• Source extract:
------------------------------------------------------------
Hans Aarsman (born 1951) is a Dutch photographer, author, and lecturer at the Rijksakademie in Amsterdam. He is a significant figure in the New Topography movement. Many of Aarsman's works are in the Netherlands Photo Museum.

Life and work
Aarsman was born in 1951 in Amsterdam. He started his career as a photojournalist for the Dutch newspaper Trouw. In 1989 he published the book Hollandse Taferelen which consisted of landscapes photographed from the roof of a camper which he pulled through the Netherlands for a year. In 1990–1991 he finished a photo series of East German states.

He exhibited work at the Rencontres d'Arles festival in Arles, France in 2011.

Aarsman also is a novelist and playwright. His debut literary work was Twee hoofden, een kussen (1995) and more recently he has been dedicating himself more to writing than photography.
------------------------------------------------------------
• Data entries:
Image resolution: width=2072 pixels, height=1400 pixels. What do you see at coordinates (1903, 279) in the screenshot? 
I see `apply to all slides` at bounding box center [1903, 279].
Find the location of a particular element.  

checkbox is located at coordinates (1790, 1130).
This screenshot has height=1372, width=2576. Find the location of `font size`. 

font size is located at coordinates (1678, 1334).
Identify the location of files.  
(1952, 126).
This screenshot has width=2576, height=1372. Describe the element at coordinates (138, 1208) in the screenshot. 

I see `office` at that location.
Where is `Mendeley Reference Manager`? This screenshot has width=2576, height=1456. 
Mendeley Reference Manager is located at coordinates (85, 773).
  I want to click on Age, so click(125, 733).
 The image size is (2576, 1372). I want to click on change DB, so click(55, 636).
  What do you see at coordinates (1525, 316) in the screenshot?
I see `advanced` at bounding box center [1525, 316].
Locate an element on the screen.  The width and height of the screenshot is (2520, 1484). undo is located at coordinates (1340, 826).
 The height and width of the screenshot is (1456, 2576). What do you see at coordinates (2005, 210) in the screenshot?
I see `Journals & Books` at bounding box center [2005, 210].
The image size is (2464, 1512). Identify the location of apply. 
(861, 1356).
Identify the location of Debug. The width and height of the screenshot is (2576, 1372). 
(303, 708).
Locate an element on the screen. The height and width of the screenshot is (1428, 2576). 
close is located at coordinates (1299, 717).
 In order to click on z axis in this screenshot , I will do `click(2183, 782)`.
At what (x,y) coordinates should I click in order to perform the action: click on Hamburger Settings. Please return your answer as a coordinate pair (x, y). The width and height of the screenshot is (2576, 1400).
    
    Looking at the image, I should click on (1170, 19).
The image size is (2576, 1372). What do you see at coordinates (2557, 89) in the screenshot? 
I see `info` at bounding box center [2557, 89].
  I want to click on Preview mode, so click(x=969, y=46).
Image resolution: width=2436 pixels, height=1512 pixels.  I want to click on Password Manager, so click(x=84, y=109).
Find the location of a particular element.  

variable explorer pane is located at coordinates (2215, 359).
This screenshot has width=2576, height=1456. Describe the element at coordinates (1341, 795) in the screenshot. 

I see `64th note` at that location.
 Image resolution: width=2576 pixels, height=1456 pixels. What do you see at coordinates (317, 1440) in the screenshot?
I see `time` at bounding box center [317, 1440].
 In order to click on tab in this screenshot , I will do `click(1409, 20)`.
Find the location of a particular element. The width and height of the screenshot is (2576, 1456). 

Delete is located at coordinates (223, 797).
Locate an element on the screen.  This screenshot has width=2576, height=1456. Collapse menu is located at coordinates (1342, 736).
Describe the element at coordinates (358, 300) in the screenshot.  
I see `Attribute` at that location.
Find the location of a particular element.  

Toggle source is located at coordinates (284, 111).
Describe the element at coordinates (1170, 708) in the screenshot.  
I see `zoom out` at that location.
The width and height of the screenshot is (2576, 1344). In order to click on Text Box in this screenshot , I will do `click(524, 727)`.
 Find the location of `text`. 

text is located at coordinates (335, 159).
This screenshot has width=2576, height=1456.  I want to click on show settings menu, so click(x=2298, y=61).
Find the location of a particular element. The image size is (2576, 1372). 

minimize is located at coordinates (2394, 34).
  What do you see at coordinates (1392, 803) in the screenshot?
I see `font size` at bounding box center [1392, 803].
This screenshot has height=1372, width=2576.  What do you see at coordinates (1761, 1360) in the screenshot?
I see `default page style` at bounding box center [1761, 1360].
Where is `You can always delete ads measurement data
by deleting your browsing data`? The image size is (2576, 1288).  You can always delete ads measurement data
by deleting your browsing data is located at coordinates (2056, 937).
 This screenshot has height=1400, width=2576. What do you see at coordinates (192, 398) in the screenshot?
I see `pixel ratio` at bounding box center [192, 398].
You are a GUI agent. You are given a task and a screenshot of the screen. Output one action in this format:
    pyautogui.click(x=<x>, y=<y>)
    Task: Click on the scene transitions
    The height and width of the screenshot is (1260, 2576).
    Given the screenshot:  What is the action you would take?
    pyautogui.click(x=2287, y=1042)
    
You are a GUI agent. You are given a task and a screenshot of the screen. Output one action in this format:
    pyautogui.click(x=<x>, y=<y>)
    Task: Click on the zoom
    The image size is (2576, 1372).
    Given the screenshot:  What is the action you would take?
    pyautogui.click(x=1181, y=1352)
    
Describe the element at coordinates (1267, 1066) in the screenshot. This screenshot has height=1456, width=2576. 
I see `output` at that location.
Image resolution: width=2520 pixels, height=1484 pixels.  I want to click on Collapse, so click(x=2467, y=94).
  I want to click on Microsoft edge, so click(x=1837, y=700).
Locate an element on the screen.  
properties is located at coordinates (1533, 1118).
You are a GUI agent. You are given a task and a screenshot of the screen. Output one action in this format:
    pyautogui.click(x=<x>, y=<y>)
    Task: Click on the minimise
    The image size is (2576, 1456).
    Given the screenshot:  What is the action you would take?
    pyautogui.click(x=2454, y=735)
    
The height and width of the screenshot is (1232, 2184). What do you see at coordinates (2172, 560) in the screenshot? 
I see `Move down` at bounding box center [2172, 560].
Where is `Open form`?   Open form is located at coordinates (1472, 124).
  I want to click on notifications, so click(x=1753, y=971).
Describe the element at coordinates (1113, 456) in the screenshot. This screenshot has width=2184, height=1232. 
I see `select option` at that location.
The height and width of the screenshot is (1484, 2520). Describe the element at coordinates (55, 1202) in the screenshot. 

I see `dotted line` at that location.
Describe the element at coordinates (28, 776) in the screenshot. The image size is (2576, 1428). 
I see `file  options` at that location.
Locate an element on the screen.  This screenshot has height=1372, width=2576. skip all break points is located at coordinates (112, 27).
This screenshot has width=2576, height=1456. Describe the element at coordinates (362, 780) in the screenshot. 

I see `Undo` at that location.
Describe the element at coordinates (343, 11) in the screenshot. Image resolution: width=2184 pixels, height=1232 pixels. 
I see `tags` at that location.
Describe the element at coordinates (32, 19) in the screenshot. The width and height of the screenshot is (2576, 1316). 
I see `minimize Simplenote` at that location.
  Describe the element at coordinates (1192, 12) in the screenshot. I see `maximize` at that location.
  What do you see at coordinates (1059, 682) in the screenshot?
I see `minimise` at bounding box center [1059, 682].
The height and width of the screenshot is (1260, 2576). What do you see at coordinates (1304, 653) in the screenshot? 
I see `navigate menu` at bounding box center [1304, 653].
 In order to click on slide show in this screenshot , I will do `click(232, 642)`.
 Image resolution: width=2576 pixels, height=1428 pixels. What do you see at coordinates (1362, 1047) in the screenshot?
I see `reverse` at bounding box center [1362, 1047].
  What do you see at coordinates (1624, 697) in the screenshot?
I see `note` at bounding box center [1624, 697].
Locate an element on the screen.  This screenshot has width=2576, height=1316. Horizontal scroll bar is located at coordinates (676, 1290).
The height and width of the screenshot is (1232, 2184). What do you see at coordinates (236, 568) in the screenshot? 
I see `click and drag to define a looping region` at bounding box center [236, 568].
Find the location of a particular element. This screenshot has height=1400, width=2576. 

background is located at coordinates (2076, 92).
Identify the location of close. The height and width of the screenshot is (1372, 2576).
------------------------------------------------------------
• Short problem A: In the Hans Aarsman biography, from where were the landscapes in Hollandse Taferelen photographed?
• Short problem B: Using the Hans Aarsman biography, decide whether each statement agrees with it: (i) Aarsman began his career as a photojournalist for Trouw; (ii) he exhibited at the Rencontres d'Arles festival in 2009; (iii) his debut literary work was published in 1995. Answer yes or no for each and quote the deciding words.

• Exercise answer A: From the roof of a camper that he pulled through the Netherlands for a year.

• Exercise answer B:
(i) Yes: "He started his career as a photojournalist for the Dutch newspaper Trouw."
(ii) No: "He exhibited work at the Rencontres d'Arles festival in Arles, France in 2011."
(iii) Yes: "His debut literary work was Twee hoofden, een kussen (1995)"